Scan the records below for the line containing "Given: Expand the Skylum Software submenu" and the line containing "730x478 pixels.". Copy both, plus every line between, exactly.

(INFORMATION GIVEN Opens)

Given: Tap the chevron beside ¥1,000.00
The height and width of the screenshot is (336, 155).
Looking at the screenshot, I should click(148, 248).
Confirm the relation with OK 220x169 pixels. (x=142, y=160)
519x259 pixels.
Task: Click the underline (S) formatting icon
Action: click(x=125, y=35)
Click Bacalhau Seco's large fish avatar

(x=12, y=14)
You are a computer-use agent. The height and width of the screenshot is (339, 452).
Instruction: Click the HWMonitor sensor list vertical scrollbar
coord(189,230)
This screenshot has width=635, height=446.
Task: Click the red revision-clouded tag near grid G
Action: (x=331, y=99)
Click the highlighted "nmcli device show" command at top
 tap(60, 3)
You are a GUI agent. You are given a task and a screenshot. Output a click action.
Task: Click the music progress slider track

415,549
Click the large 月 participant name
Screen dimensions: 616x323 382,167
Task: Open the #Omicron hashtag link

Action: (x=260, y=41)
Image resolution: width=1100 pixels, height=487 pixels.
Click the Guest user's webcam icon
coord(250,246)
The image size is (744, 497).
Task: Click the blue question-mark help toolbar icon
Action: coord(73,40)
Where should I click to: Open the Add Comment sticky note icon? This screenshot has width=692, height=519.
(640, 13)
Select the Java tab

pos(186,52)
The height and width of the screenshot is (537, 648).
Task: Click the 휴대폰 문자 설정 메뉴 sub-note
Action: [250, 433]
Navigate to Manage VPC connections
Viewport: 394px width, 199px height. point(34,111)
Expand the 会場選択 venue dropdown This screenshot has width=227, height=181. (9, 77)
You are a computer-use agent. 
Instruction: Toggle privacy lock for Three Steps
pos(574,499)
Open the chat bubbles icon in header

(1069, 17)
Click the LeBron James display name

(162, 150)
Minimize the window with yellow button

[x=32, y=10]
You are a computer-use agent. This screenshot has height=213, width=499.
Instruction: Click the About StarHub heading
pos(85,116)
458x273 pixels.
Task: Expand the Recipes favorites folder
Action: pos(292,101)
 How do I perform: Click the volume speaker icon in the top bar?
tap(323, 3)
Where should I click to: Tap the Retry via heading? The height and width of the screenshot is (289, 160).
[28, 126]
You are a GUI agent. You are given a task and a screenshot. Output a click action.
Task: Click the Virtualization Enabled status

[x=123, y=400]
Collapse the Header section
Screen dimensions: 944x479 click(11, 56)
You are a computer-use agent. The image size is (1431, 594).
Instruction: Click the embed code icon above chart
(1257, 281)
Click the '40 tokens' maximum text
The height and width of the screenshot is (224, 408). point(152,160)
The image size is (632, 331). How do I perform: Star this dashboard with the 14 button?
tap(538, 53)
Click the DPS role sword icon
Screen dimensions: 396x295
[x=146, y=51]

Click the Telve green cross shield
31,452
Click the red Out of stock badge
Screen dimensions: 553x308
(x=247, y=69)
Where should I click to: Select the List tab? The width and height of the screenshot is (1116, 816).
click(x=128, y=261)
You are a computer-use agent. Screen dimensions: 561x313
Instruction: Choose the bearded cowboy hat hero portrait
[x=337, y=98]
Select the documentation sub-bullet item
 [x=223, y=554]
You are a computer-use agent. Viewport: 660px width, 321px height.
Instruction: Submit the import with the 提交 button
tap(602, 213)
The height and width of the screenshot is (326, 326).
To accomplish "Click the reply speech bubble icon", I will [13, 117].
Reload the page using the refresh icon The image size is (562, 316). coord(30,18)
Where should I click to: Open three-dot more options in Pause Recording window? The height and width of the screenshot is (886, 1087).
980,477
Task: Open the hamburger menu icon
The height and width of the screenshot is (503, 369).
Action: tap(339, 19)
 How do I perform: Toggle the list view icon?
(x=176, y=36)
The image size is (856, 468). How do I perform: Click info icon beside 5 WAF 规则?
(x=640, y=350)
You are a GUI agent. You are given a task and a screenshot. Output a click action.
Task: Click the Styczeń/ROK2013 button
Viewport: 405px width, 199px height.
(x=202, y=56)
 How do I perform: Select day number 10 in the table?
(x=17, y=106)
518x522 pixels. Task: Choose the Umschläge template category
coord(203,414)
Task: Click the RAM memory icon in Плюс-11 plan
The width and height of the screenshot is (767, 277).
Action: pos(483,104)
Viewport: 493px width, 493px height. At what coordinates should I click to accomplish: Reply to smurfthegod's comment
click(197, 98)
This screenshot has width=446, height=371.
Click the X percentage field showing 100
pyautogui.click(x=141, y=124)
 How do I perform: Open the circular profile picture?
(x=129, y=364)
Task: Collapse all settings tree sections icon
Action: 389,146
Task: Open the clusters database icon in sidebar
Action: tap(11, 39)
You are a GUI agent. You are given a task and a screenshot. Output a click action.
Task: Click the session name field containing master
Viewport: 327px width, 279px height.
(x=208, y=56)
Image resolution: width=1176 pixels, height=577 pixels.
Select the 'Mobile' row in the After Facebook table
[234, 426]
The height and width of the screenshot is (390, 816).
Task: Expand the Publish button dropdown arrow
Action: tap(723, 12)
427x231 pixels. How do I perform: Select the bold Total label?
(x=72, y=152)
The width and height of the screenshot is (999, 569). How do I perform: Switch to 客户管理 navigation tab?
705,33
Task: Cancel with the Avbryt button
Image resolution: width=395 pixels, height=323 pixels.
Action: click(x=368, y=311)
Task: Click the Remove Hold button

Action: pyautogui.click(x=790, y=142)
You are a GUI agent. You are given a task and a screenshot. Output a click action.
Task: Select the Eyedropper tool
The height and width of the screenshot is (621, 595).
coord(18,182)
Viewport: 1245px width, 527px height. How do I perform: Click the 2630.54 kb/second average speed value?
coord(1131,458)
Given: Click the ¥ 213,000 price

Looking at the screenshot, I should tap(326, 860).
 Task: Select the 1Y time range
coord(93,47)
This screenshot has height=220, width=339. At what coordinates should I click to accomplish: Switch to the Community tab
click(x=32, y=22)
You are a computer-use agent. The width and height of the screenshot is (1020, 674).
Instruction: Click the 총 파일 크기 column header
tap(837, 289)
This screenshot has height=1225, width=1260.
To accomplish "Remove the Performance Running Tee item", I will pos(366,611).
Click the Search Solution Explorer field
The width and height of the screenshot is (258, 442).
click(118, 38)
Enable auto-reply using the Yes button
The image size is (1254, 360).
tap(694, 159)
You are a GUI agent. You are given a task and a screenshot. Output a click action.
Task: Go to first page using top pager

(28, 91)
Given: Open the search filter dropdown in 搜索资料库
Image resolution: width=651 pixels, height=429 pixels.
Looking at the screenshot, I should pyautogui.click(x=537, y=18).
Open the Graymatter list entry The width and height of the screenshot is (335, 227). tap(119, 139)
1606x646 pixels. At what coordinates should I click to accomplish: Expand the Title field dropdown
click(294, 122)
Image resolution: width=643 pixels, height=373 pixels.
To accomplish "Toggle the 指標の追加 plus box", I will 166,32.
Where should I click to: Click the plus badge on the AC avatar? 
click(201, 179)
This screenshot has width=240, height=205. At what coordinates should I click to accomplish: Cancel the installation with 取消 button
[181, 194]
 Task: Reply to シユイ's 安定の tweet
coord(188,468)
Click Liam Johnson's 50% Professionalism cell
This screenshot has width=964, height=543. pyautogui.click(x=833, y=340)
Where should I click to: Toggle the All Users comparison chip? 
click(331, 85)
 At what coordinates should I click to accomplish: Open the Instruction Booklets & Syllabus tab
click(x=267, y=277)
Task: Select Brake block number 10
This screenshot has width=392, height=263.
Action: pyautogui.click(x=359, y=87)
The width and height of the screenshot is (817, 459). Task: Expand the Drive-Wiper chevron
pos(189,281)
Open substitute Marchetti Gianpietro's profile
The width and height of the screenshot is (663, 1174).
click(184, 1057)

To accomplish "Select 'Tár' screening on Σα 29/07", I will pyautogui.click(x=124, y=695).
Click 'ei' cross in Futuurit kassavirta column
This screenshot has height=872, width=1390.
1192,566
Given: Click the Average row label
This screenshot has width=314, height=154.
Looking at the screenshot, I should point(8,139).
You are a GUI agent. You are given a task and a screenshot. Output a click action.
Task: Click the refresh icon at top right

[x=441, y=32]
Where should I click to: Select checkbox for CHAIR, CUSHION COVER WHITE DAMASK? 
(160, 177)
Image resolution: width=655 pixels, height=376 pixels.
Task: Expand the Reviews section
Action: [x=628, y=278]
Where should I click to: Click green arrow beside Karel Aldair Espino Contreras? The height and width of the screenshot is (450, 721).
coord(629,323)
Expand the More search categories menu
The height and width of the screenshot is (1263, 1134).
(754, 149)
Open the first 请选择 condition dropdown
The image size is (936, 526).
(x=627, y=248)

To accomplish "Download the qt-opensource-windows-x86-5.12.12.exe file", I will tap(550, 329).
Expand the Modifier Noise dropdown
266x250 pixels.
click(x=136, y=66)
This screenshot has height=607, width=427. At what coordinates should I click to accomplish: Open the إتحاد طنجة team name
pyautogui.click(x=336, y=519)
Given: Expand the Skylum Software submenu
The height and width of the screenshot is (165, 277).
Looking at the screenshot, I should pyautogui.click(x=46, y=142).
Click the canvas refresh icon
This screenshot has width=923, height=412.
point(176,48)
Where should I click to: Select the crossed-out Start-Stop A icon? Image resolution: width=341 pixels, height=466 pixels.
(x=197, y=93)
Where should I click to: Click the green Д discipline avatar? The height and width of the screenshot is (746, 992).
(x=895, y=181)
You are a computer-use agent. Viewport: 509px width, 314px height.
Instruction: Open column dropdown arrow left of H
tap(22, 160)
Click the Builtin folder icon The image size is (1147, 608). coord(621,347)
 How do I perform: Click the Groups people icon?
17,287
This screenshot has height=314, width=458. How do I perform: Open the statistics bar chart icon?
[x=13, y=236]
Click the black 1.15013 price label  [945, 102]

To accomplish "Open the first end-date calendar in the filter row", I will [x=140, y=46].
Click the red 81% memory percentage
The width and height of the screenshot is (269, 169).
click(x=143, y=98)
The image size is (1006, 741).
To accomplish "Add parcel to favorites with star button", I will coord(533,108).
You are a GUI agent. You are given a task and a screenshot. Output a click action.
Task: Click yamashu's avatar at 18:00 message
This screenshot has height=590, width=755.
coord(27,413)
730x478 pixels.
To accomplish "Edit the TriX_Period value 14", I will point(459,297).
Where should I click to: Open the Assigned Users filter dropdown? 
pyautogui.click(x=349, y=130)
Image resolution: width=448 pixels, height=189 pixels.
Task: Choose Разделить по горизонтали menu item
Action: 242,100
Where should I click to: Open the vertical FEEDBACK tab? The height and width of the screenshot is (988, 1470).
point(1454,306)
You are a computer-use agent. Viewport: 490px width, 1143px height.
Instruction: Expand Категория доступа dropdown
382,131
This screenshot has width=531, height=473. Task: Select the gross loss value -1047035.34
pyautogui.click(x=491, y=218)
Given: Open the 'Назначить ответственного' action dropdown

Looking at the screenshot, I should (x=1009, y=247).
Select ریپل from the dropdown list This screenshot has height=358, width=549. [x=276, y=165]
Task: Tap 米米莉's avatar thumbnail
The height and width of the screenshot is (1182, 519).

(INFORMATION GIVEN Closes)

ANSWER TO THIS TASK:
Given: Expand the Skylum Software submenu
The height and width of the screenshot is (165, 277).
Looking at the screenshot, I should pyautogui.click(x=46, y=142).
Click the canvas refresh icon
This screenshot has width=923, height=412.
point(176,48)
Where should I click to: Select the crossed-out Start-Stop A icon? Image resolution: width=341 pixels, height=466 pixels.
(x=197, y=93)
Where should I click to: Click the green Д discipline avatar? The height and width of the screenshot is (746, 992).
(x=895, y=181)
You are a computer-use agent. Viewport: 509px width, 314px height.
Instruction: Open column dropdown arrow left of H
tap(22, 160)
Click the Builtin folder icon The image size is (1147, 608). coord(621,347)
 How do I perform: Click the Groups people icon?
17,287
This screenshot has height=314, width=458. How do I perform: Open the statistics bar chart icon?
[x=13, y=236]
Click the black 1.15013 price label  [945, 102]

To accomplish "Open the first end-date calendar in the filter row", I will [x=140, y=46].
Click the red 81% memory percentage
The width and height of the screenshot is (269, 169).
click(x=143, y=98)
The image size is (1006, 741).
To accomplish "Add parcel to favorites with star button", I will coord(533,108).
You are a GUI agent. You are given a task and a screenshot. Output a click action.
Task: Click yamashu's avatar at 18:00 message
This screenshot has height=590, width=755.
coord(27,413)
730x478 pixels.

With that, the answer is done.